Haha, good point. They are unnecessary, because of the existence of tools like unicodelookup. I guess I was still thinking in terms of “people are familiar with HTML entities so we could just stick a note telling people to use those if possible” (and thus they would be convienient, but not necessary). Of course if we go ahead and actually link to unicodelookup this is even easier for those who aren’t familiar with them! I guess I didn’t think that through; linking to unicodelookup does seem to be the better solution. In any case, the point is that if we implement a LaTeX thing we should stick in a note providing an alternative for when such power isn’t needed.
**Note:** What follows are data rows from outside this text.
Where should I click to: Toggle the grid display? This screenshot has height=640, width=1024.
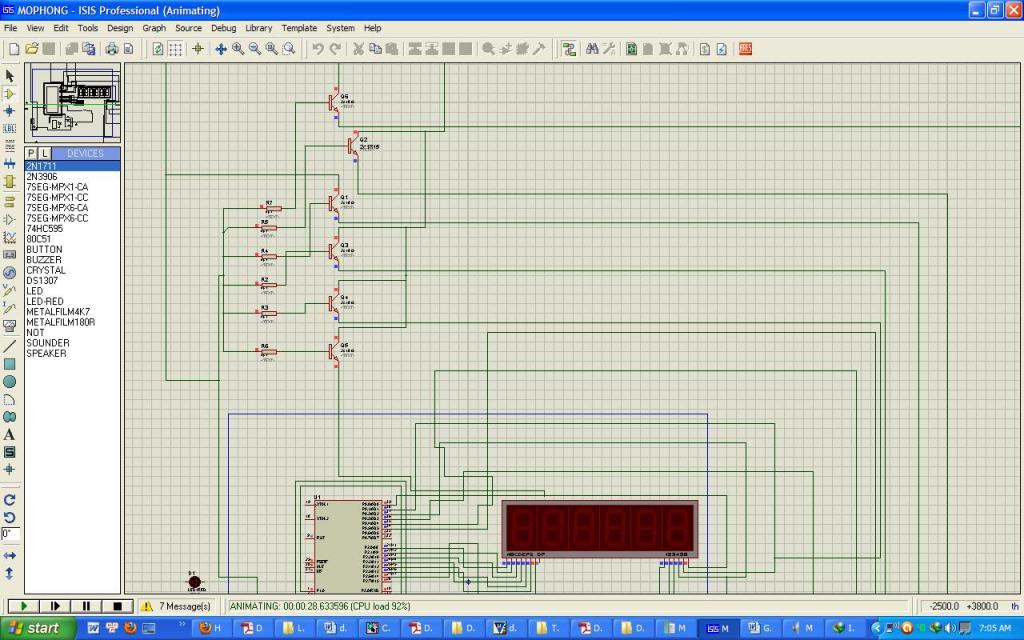[175, 48]
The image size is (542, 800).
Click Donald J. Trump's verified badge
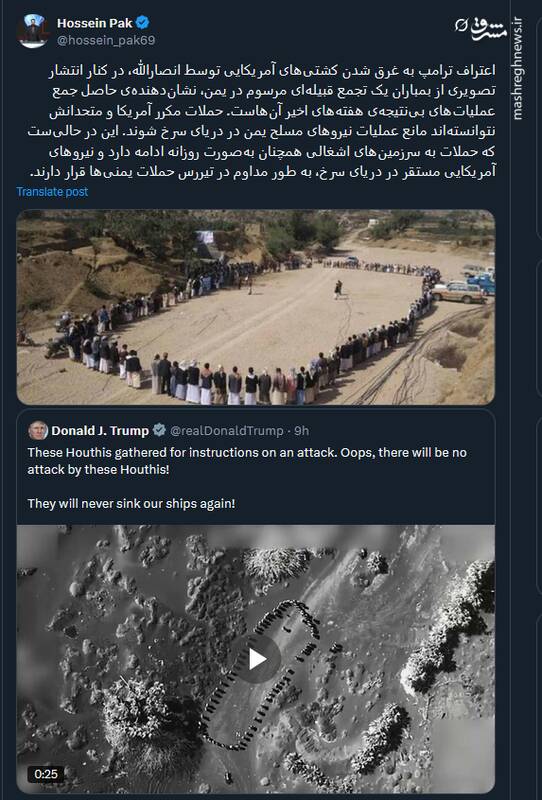pyautogui.click(x=159, y=431)
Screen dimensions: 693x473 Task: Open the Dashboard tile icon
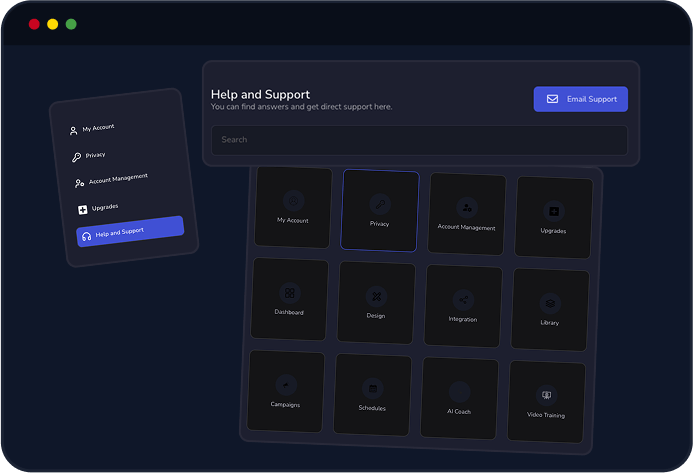[289, 293]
EDIT: Also there’s a good chance I wasn’t much thinking at all and just mimicking MO/math.se/WP which all do suggest using HTML entities as simpler system...
I should clarify that I am not opposed to HTML entities. They’ve been around long enough for the bugs to have been ironed out, and unlike JavaScript, they do not cause memory leaks or infinite loops or other challenges to the efficient management of computational resources if the people who maintain my browser did not do everything exactly right.
Just trying to understand your position.
Right—to be explicit, then, I agree they are not strictly necessary, still think they would be convenient as things are currently, but also that if the help included a link to unicodelookup or a similar utility (which, if LaTeX is implemented, it should do as part of a “please don’t abuse this feature” note), this advantage mostly goes away and they become pointless after all.
I don’t really care how it renders, I mainly just want to be able to type LaTeX code directly into comments and posts.
That’s a good point. Images would not be an improvement.